Digital graphics chip maker NVIDIA Corp. (NASDAQ: NVDA) unexpectedly provided fiscal 2013 financial guidance, which Jefferies believes primarily to focus investors on its longer-term growth potential.

NVIDIA's fiscal 2013 revenue guidance of $4.7 billion to $5.0 billion is about 9 percent above the Street estimate of $4.45 billion at the midpoint and represents about 17 percent year-over-year growth relative to the Street estimate of $4.1 billion for fiscal 2012.

The company expects gross margins of 51 percent to 53 percent for the year, which appears roughly in line with Jefferies and the Street estimates.

We see growth across our entire GPU and mobile-processor business. The future for computing is visual and mobile, and we are well positioned to lead in this new era, said Jen-Hsun Huang, Chief Executive of NVIDIA.

Nvidia also plans to spend in a range of $1.54 billion to $1.61 billion for operations, which represents about 5 to 10 percent year-over-year operating expense growth relative to Jefferies and the Street estimates.

Excluding stock based compensation expenses, amortization of acquisition-related intangible assets and other acquisition-related costs, operating expenses is expected to be $1.38 billion to $1.43 billion for fiscal 2013.

We believe the company is investing to deliver double-digit revenue growth, and there is risk the growth takes longer to materialize, said Mark Lipacis, an analyst at Jefferies. Our model remains unchanged, but we could become more constructive with visibility into Tegra ramp for Smartphone/Tablet, and/or ARM-based PC ramp for Windows 8.

As Sandybridge penetration of mainstream and low-end notebook increases in second half of 2011, and Intel and AMD aggressively transition to ultrabook form factors, Lipacis believes it will become increasingly difficult for original equipment manufacturers (OEM) to fit power-hungry GPU in notebooks, regardless of the traditional discrete GPU upsell opportunity the company argues, especially in China.

Separately, he models robust revenue growth for Tegra, but remains concerned his visibility into meaningful Tegra ramps is low.
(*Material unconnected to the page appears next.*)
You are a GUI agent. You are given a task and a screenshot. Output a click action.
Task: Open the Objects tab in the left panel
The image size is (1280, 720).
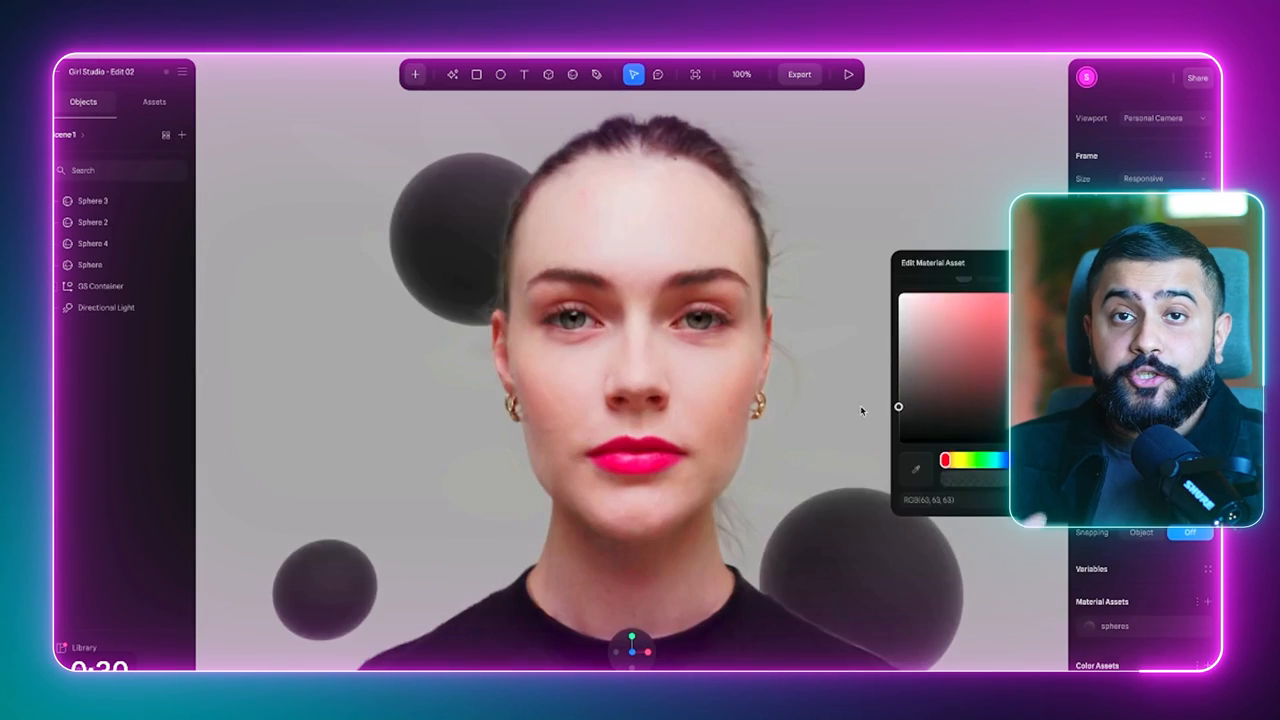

He believes there is elevated risk of near-term softness, and estimate cuts for second half of 2011 (second half of fiscal 2012).

Long-term, we think NVIDIA is arguably the best positioned semiconductor company to benefit from Windows-on-ARM deployments, especially if this architecture gains traction in notebook form factors, said Lipacis.

He believes no other ARM-based semiconductor company has the PC-systems capability (CPU, GPU, chipset, drivers) that NVIDIA has, and he would expect them to be a leading supplier to ARM-based PC OEMs.

However, the company positioned this as a late-calendar 2012 event, and he believes there are multiple schedule risks associated with introducing a new PC architecture.

NVIDIA stock is currently up 5.46 percent at $13.90 in the pre-market trading on the NASDAQ Stock Market.